## Start PROVIDED DATA
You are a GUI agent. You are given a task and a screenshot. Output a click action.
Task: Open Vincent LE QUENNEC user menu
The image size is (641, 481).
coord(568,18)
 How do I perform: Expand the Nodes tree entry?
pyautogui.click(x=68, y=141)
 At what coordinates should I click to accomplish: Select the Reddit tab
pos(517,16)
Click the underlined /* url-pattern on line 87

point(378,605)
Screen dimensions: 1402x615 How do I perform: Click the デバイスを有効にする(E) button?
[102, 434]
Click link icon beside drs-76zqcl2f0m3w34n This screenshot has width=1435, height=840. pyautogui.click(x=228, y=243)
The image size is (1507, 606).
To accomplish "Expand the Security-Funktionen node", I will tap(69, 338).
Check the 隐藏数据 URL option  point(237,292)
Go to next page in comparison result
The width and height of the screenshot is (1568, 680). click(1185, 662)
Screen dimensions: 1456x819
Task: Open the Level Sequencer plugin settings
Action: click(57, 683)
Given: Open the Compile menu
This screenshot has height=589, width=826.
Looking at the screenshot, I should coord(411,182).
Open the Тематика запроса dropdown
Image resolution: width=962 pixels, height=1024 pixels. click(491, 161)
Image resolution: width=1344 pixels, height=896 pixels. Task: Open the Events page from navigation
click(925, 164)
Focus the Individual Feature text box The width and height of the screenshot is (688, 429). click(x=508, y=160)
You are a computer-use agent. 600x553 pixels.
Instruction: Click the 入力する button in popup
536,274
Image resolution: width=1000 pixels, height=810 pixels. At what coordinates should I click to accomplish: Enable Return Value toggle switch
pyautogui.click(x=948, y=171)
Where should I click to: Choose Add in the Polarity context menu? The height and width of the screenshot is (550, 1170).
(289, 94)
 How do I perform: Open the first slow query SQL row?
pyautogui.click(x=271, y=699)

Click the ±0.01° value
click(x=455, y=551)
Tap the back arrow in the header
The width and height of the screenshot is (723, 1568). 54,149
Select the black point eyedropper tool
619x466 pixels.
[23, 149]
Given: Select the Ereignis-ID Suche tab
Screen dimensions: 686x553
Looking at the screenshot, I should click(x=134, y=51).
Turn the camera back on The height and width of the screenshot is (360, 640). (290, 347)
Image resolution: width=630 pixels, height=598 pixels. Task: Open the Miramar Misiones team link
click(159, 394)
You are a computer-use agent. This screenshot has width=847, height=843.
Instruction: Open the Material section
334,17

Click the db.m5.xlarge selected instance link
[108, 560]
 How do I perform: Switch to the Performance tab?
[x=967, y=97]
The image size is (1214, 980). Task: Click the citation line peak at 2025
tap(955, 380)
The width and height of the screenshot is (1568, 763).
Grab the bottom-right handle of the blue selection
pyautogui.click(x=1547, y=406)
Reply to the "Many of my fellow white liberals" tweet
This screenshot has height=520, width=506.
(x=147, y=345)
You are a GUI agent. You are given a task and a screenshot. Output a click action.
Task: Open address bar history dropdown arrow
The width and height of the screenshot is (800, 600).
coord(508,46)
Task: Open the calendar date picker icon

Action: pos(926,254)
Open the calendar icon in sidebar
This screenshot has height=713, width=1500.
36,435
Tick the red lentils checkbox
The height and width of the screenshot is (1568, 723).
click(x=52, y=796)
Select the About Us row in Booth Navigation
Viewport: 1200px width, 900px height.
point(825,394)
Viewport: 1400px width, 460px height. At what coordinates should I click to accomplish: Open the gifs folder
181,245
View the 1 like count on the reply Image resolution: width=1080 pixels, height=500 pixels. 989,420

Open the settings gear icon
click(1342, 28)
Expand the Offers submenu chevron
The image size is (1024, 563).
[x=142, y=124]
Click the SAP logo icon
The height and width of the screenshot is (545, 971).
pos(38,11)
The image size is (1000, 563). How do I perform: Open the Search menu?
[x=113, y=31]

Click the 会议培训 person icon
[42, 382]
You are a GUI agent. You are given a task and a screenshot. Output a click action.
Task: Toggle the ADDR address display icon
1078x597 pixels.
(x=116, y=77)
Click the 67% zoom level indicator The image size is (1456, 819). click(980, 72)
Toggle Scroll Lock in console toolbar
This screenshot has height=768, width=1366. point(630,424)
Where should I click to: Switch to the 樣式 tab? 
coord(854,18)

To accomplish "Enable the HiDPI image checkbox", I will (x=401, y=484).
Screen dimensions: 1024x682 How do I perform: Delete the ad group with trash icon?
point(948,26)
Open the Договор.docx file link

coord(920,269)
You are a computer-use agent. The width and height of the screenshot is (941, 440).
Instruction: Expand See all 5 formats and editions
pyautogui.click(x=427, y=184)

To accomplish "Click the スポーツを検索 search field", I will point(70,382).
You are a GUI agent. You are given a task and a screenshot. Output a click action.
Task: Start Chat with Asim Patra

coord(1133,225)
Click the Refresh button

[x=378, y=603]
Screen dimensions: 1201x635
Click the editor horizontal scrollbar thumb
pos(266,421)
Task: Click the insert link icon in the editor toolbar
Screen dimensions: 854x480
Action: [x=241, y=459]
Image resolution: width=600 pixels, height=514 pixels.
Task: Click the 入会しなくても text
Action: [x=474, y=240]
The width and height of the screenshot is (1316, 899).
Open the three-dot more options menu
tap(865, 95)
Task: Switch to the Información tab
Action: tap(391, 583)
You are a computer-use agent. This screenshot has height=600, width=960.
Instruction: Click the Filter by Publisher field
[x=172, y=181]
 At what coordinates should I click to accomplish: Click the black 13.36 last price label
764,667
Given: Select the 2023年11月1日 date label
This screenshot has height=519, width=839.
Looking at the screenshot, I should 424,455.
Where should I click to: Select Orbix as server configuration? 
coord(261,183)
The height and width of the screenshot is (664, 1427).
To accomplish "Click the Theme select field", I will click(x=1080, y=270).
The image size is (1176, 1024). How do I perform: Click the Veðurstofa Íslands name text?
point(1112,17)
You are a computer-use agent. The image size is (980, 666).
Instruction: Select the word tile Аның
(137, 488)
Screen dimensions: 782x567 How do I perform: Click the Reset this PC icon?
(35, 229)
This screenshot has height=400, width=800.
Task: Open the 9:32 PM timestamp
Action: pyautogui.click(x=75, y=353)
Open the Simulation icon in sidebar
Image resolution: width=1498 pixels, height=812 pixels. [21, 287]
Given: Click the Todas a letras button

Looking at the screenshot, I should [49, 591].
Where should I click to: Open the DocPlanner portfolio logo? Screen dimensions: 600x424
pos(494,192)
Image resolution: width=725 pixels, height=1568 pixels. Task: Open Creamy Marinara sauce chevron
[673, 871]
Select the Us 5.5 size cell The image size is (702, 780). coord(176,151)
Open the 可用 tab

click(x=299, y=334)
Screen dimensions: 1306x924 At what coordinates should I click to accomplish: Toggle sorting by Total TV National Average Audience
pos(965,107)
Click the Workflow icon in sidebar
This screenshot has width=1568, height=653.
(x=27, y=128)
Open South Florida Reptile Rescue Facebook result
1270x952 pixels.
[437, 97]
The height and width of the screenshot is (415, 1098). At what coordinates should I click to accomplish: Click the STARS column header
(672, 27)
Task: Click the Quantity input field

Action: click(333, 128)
## End PROVIDED DATA
▸ **EXERCISE OBJECTIVE**
Extract every line of the material above verbatim, keeping the original order.

▸ **RESULT BELOW**
You are a GUI agent. You are given a task and a screenshot. Output a click action.
Task: Open Vincent LE QUENNEC user menu
The image size is (641, 481).
coord(568,18)
 How do I perform: Expand the Nodes tree entry?
pyautogui.click(x=68, y=141)
 At what coordinates should I click to accomplish: Select the Reddit tab
pos(517,16)
Click the underlined /* url-pattern on line 87

point(378,605)
Screen dimensions: 1402x615 How do I perform: Click the デバイスを有効にする(E) button?
[102, 434]
Click link icon beside drs-76zqcl2f0m3w34n This screenshot has width=1435, height=840. pyautogui.click(x=228, y=243)
The image size is (1507, 606).
To accomplish "Expand the Security-Funktionen node", I will tap(69, 338).
Check the 隐藏数据 URL option  point(237,292)
Go to next page in comparison result
The width and height of the screenshot is (1568, 680). click(1185, 662)
Screen dimensions: 1456x819
Task: Open the Level Sequencer plugin settings
Action: click(57, 683)
Given: Open the Compile menu
This screenshot has height=589, width=826.
Looking at the screenshot, I should coord(411,182).
Open the Тематика запроса dropdown
Image resolution: width=962 pixels, height=1024 pixels. click(491, 161)
Image resolution: width=1344 pixels, height=896 pixels. Task: Open the Events page from navigation
click(925, 164)
Focus the Individual Feature text box The width and height of the screenshot is (688, 429). click(x=508, y=160)
You are a computer-use agent. 600x553 pixels.
Instruction: Click the 入力する button in popup
536,274
Image resolution: width=1000 pixels, height=810 pixels. At what coordinates should I click to accomplish: Enable Return Value toggle switch
pyautogui.click(x=948, y=171)
Where should I click to: Choose Add in the Polarity context menu? The height and width of the screenshot is (550, 1170).
(289, 94)
 How do I perform: Open the first slow query SQL row?
pyautogui.click(x=271, y=699)

Click the ±0.01° value
click(x=455, y=551)
Tap the back arrow in the header
The width and height of the screenshot is (723, 1568). 54,149
Select the black point eyedropper tool
619x466 pixels.
[23, 149]
Given: Select the Ereignis-ID Suche tab
Screen dimensions: 686x553
Looking at the screenshot, I should click(x=134, y=51).
Turn the camera back on The height and width of the screenshot is (360, 640). (290, 347)
Image resolution: width=630 pixels, height=598 pixels. Task: Open the Miramar Misiones team link
click(159, 394)
You are a computer-use agent. This screenshot has width=847, height=843.
Instruction: Open the Material section
334,17

Click the db.m5.xlarge selected instance link
[108, 560]
 How do I perform: Switch to the Performance tab?
[x=967, y=97]
The image size is (1214, 980). Task: Click the citation line peak at 2025
tap(955, 380)
The width and height of the screenshot is (1568, 763).
Grab the bottom-right handle of the blue selection
pyautogui.click(x=1547, y=406)
Reply to the "Many of my fellow white liberals" tweet
This screenshot has height=520, width=506.
(x=147, y=345)
You are a GUI agent. You are given a task and a screenshot. Output a click action.
Task: Open address bar history dropdown arrow
The width and height of the screenshot is (800, 600).
coord(508,46)
Task: Open the calendar date picker icon

Action: pos(926,254)
Open the calendar icon in sidebar
This screenshot has height=713, width=1500.
36,435
Tick the red lentils checkbox
The height and width of the screenshot is (1568, 723).
click(x=52, y=796)
Select the About Us row in Booth Navigation
Viewport: 1200px width, 900px height.
point(825,394)
Viewport: 1400px width, 460px height. At what coordinates should I click to accomplish: Open the gifs folder
181,245
View the 1 like count on the reply Image resolution: width=1080 pixels, height=500 pixels. 989,420

Open the settings gear icon
click(1342, 28)
Expand the Offers submenu chevron
The image size is (1024, 563).
[x=142, y=124]
Click the SAP logo icon
The height and width of the screenshot is (545, 971).
pos(38,11)
The image size is (1000, 563). How do I perform: Open the Search menu?
[x=113, y=31]

Click the 会议培训 person icon
[42, 382]
You are a GUI agent. You are given a task and a screenshot. Output a click action.
Task: Toggle the ADDR address display icon
1078x597 pixels.
(x=116, y=77)
Click the 67% zoom level indicator The image size is (1456, 819). click(980, 72)
Toggle Scroll Lock in console toolbar
This screenshot has height=768, width=1366. point(630,424)
Where should I click to: Switch to the 樣式 tab? 
coord(854,18)

To accomplish "Enable the HiDPI image checkbox", I will (x=401, y=484).
Screen dimensions: 1024x682 How do I perform: Delete the ad group with trash icon?
point(948,26)
Open the Договор.docx file link

coord(920,269)
You are a computer-use agent. The width and height of the screenshot is (941, 440).
Instruction: Expand See all 5 formats and editions
pyautogui.click(x=427, y=184)

To accomplish "Click the スポーツを検索 search field", I will point(70,382).
You are a GUI agent. You are given a task and a screenshot. Output a click action.
Task: Start Chat with Asim Patra

coord(1133,225)
Click the Refresh button

[x=378, y=603]
Screen dimensions: 1201x635
Click the editor horizontal scrollbar thumb
pos(266,421)
Task: Click the insert link icon in the editor toolbar
Screen dimensions: 854x480
Action: [x=241, y=459]
Image resolution: width=600 pixels, height=514 pixels.
Task: Click the 入会しなくても text
Action: [x=474, y=240]
The width and height of the screenshot is (1316, 899).
Open the three-dot more options menu
tap(865, 95)
Task: Switch to the Información tab
Action: tap(391, 583)
You are a computer-use agent. This screenshot has height=600, width=960.
Instruction: Click the Filter by Publisher field
[x=172, y=181]
 At what coordinates should I click to accomplish: Click the black 13.36 last price label
764,667
Given: Select the 2023年11月1日 date label
This screenshot has height=519, width=839.
Looking at the screenshot, I should 424,455.
Where should I click to: Select Orbix as server configuration? 
coord(261,183)
The height and width of the screenshot is (664, 1427).
To accomplish "Click the Theme select field", I will click(x=1080, y=270).
The image size is (1176, 1024). How do I perform: Click the Veðurstofa Íslands name text?
point(1112,17)
You are a computer-use agent. The image size is (980, 666).
Instruction: Select the word tile Аның
(137, 488)
Screen dimensions: 782x567 How do I perform: Click the Reset this PC icon?
(35, 229)
This screenshot has height=400, width=800.
Task: Open the 9:32 PM timestamp
Action: pyautogui.click(x=75, y=353)
Open the Simulation icon in sidebar
Image resolution: width=1498 pixels, height=812 pixels. [21, 287]
Given: Click the Todas a letras button

Looking at the screenshot, I should [49, 591].
Where should I click to: Open the DocPlanner portfolio logo? Screen dimensions: 600x424
pos(494,192)
Image resolution: width=725 pixels, height=1568 pixels. Task: Open Creamy Marinara sauce chevron
[673, 871]
Select the Us 5.5 size cell The image size is (702, 780). coord(176,151)
Open the 可用 tab

click(x=299, y=334)
Screen dimensions: 1306x924 At what coordinates should I click to accomplish: Toggle sorting by Total TV National Average Audience
pos(965,107)
Click the Workflow icon in sidebar
This screenshot has width=1568, height=653.
(x=27, y=128)
Open South Florida Reptile Rescue Facebook result
1270x952 pixels.
[437, 97]
The height and width of the screenshot is (415, 1098). At what coordinates should I click to accomplish: Click the STARS column header
(672, 27)
Task: Click the Quantity input field

Action: click(333, 128)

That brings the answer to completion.